# Problem description:
Extract the line that contains "Image resolution: width=636" and every line after it through the end of the records below, exactly as written, leaving out any pictures.

# Given entries:
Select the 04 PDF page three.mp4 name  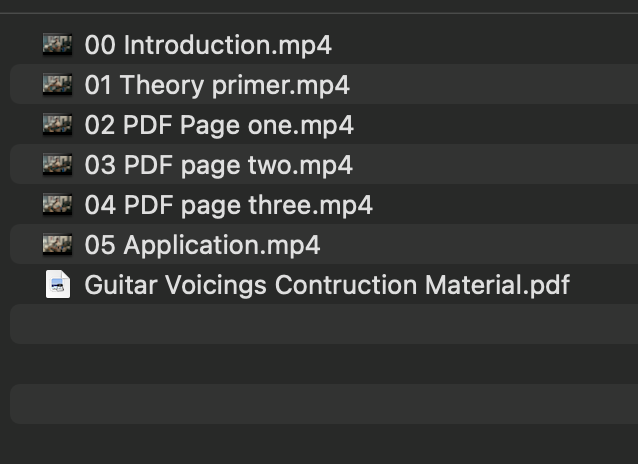228,205
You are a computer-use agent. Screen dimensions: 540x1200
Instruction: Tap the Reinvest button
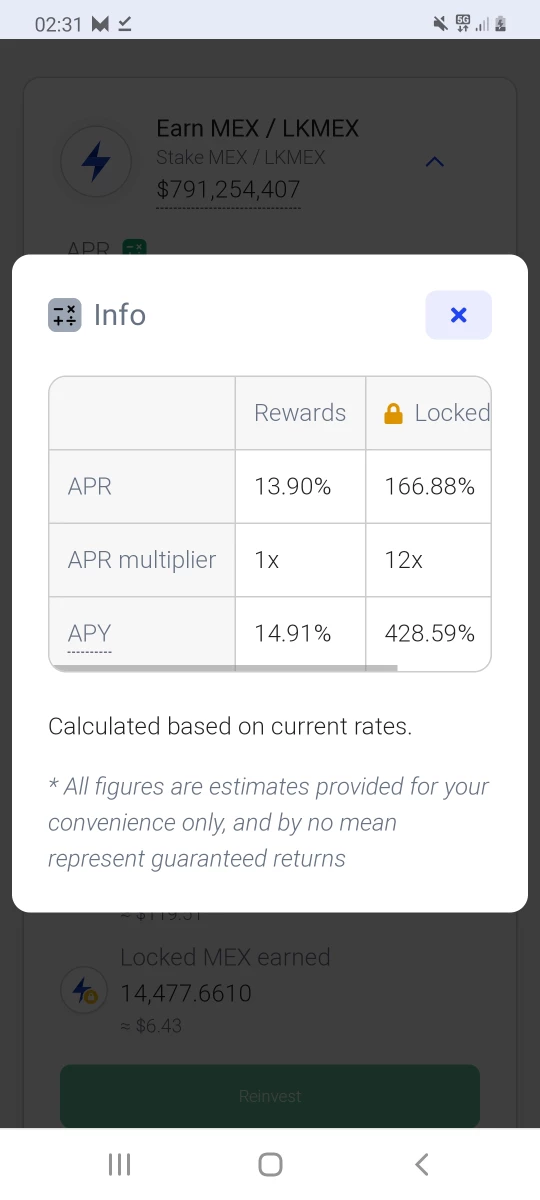pos(270,1096)
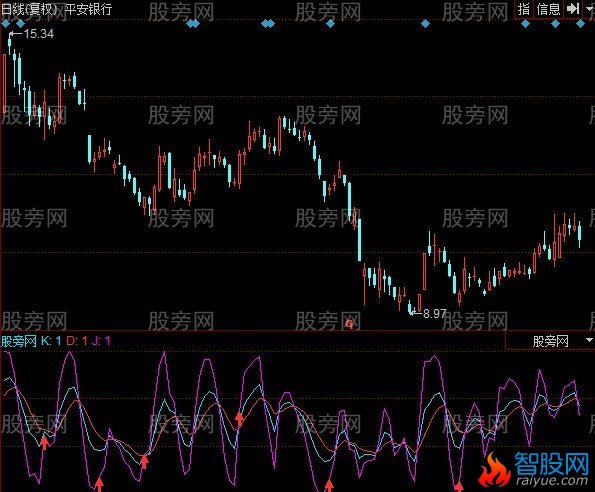Click the first red buy arrow on KDJ
The image size is (595, 492).
tap(44, 443)
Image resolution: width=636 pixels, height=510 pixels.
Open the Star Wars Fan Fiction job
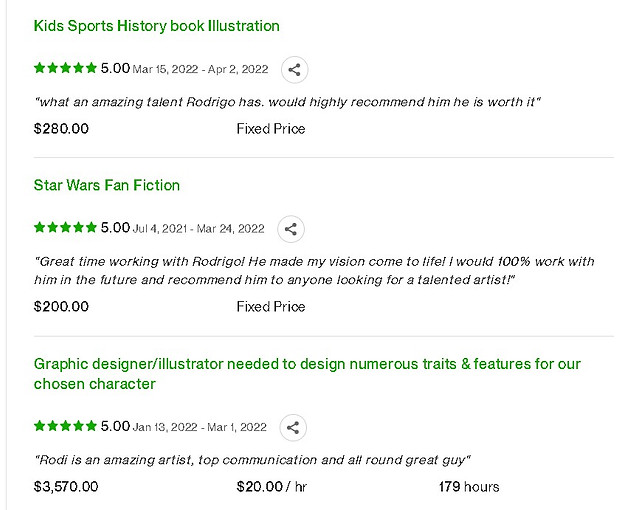(x=107, y=185)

# Task result:
Image resolution: width=636 pixels, height=510 pixels.
Open the Star Wars Fan Fiction job
(x=107, y=185)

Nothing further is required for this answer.